EXCAVATING ROSEWOOD: AN ARCHAEOLOGY OF VIOLENCE AND HOPE
Rosewood was a prosperous African American community hard-won from the swampy hammocks of north Florida. Although the town was destroyed in 1923, the community continued, scattered across the state of Florida and beyond. Now, nearly 100 years after this tragic event the story of Rosewood remains shrouded from public view. Those who have heard of Rosewood are rarely aware of the community’s deeper history, or its relation to other places across the state. Dr. González-Tennant will discuss the role of archaeology and geospatial sciences in unearthing Rosewood’s complex history. In addition to describing how digital technologies aid traditional archaeological methods, he’ll discuss the importance of outreach and its ability to support a public conversation on racial reconciliation.

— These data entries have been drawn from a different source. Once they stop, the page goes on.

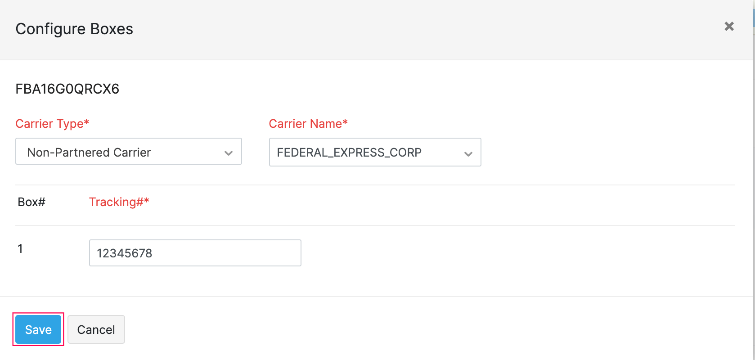Image resolution: width=755 pixels, height=360 pixels.
Task: Select box number 1 in the row
Action: tap(20, 249)
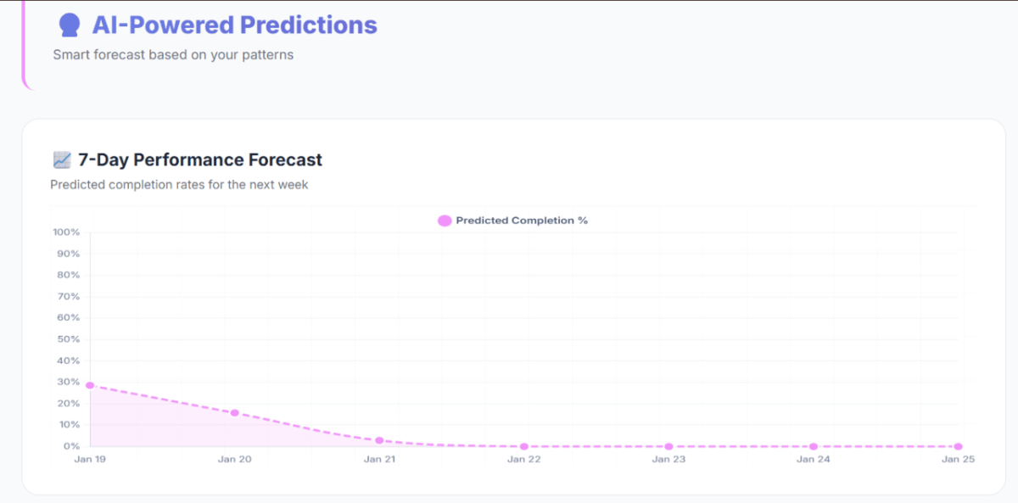Screen dimensions: 1018x503
Task: Click the chart icon next to 7-Day Performance Forecast
Action: tap(61, 159)

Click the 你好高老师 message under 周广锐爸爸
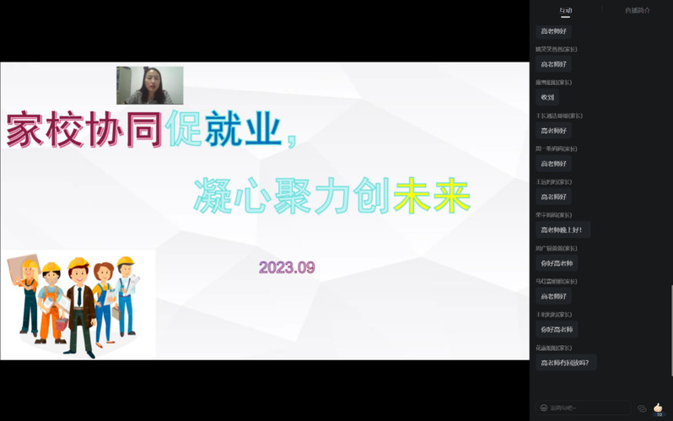tap(556, 263)
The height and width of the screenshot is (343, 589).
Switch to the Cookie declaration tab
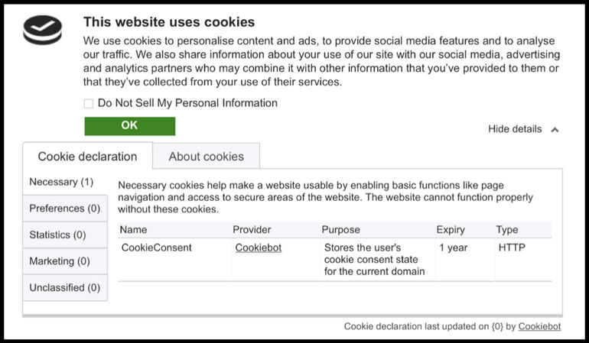coord(87,157)
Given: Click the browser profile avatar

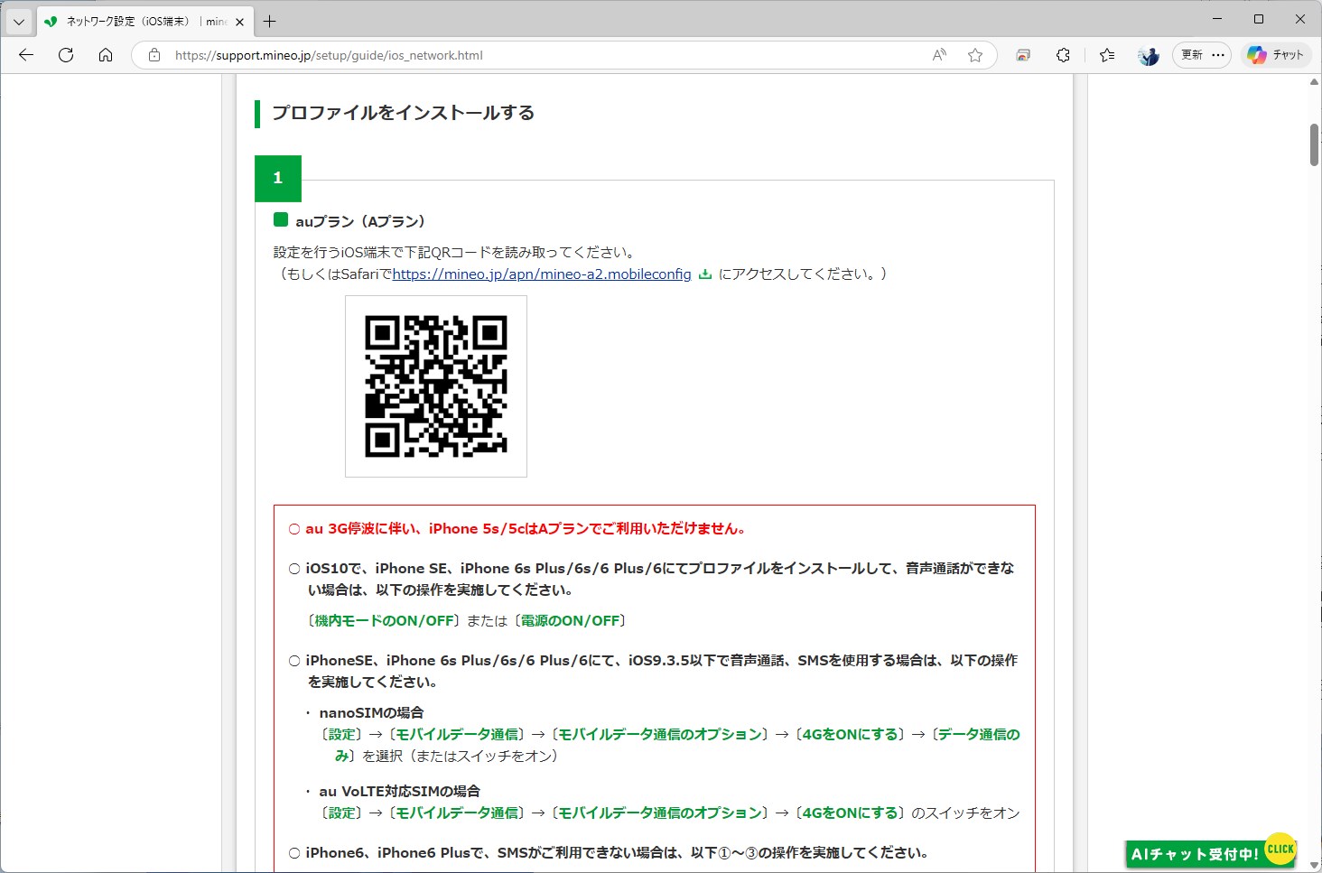Looking at the screenshot, I should point(1148,55).
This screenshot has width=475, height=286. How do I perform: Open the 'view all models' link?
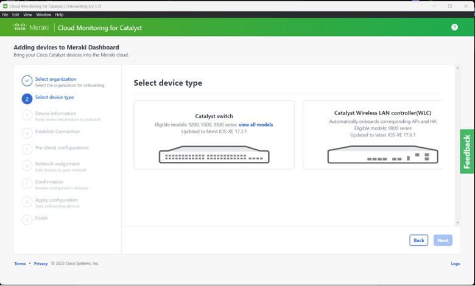pos(256,125)
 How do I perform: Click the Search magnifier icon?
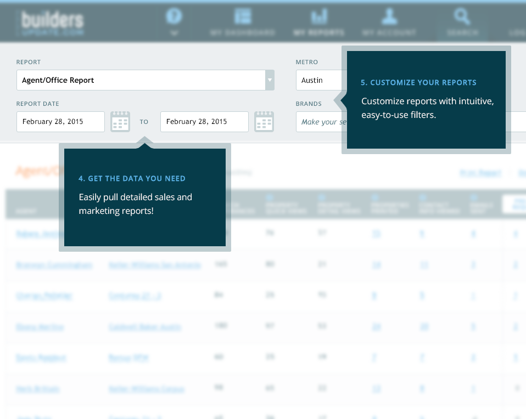(x=462, y=16)
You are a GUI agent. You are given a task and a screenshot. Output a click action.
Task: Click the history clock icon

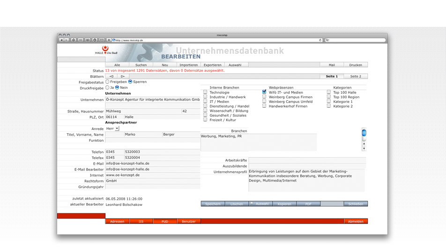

Edward González-Tennant, is a lecturer in anthropology at UCF. He received his Ph.D. in anthropology from the University of Florida. His research explores the use of geospatial and remote sensing technologies to understand how geophysical processes impact heritage sites. He also explores the use of digital and visual technologies to communicate archaeological research with the public.